HierSearch: A Hierarchical Enterprise Deep Search Framework Integrating Local and Web Searches

Model Information

We release the agent model used in HierSearch: A Hierarchical Enterprise Deep Search Framework Integrating Local and Web Searches.

Useful links: 📝 Paper (arXiv) • 🤗 Paper (Hugging Face) • 🧩 Github Repository

We explore the deep search framework in multi-knowledge-source scenarios and propose a hierarchical agentic paradigm and train with HRL;
We notice drawbacks of the naive information transmission among deep search agents and developed a knowledge refiner suitable for multi-knowledge-source scenarios;
Our proposed approach for reliable and effective deep search across multiple knowledge sources outperforms existing baselines the flat-RL solution in various domains.
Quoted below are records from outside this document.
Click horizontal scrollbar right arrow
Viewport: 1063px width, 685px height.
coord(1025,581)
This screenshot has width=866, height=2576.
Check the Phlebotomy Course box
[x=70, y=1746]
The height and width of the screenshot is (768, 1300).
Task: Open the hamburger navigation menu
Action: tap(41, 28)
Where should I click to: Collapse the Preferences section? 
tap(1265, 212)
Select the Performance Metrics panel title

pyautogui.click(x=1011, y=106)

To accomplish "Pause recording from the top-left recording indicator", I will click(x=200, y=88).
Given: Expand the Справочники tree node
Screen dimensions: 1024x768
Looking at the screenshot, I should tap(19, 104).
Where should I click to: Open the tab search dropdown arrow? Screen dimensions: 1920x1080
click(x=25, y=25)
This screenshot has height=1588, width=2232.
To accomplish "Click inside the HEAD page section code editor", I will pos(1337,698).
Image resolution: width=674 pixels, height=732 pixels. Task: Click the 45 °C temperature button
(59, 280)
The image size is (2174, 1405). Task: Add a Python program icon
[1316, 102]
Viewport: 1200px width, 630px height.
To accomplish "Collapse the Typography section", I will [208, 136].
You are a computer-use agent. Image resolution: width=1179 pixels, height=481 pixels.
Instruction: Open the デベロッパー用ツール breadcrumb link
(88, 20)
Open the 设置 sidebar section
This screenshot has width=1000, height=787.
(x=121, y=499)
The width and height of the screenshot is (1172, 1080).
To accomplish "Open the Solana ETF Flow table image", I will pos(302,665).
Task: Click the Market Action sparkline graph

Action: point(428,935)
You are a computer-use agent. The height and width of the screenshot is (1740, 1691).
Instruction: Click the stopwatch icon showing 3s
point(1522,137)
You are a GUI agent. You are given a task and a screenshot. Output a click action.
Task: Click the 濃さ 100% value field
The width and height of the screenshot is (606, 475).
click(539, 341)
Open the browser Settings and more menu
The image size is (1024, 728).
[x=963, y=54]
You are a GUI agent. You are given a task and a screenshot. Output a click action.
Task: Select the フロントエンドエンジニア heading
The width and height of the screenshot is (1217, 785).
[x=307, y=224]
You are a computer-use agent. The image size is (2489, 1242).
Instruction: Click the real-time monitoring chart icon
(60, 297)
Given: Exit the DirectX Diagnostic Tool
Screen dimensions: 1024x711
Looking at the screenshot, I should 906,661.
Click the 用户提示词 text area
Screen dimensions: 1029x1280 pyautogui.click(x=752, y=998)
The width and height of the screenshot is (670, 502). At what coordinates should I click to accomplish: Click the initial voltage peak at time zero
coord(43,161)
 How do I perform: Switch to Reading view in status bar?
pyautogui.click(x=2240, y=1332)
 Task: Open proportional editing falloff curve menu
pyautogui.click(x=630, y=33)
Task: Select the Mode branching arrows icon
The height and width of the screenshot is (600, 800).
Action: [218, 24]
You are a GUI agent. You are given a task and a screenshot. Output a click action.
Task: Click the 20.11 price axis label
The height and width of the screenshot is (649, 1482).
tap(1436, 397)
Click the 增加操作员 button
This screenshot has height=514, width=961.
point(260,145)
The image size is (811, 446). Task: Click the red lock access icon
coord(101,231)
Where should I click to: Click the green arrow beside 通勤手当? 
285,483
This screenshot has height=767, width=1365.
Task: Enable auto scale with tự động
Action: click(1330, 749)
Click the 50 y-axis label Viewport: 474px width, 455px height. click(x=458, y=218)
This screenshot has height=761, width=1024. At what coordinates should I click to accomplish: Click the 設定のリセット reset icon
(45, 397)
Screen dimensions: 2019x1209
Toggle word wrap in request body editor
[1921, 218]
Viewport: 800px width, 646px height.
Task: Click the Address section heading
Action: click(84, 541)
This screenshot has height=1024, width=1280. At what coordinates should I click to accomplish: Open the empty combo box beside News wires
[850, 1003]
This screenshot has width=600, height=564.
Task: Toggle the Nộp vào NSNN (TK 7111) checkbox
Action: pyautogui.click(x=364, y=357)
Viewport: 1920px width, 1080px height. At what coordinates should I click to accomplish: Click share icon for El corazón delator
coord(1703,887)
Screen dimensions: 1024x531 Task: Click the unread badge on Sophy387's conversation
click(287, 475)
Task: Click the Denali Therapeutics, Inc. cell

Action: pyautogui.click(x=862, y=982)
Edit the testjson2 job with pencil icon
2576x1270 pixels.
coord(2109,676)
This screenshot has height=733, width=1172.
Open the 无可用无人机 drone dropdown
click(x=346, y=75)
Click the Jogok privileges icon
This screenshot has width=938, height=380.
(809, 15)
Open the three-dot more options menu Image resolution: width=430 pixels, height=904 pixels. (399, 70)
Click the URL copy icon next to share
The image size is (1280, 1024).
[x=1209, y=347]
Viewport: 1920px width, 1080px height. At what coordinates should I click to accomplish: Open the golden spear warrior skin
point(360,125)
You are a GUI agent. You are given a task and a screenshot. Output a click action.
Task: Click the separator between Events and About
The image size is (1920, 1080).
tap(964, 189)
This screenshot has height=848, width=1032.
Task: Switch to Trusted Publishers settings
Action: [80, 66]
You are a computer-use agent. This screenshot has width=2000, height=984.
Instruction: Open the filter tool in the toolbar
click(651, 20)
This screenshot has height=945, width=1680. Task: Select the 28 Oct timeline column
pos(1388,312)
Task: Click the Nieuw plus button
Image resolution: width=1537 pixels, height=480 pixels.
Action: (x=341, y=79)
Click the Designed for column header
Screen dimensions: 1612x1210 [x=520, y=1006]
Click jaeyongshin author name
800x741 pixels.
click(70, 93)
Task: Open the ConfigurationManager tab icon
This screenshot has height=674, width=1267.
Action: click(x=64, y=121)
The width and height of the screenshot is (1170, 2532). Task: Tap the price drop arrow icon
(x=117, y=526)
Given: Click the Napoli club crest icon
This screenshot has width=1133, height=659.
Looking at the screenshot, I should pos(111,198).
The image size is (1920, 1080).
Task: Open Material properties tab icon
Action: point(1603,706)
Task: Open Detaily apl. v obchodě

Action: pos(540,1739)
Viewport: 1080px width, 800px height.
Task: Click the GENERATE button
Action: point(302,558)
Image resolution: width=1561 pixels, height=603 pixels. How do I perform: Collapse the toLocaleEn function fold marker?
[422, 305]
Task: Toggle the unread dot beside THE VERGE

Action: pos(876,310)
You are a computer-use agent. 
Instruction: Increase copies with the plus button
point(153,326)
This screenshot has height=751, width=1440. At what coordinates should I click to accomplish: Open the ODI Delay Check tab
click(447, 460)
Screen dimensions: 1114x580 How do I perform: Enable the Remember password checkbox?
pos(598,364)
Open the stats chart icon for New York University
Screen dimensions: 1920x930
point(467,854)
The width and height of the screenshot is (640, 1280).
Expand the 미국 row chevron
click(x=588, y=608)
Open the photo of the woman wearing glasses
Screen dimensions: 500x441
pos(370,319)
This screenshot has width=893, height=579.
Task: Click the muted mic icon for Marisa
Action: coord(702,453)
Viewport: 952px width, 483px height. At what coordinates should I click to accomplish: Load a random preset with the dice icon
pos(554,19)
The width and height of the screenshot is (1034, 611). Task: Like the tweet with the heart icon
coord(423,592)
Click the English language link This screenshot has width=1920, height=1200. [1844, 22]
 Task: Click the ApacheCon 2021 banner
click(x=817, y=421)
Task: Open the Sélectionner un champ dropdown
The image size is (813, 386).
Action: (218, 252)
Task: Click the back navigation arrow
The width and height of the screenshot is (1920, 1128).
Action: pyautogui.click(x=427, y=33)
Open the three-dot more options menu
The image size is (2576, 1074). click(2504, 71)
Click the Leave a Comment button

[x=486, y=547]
🌹 If you use this model, please ✨star our GitHub repository or upvote our paper to support us. Your star means a lot!

Usage

This model is designed as a "planner agent" within the HierSearch framework, coordinating local and web searches to answer complex questions. It is based on Qwen2.5-7B-Instruct. You can load and use it with the transformers library for general text generation, or refer to the full codebase for the complete deep search functionality.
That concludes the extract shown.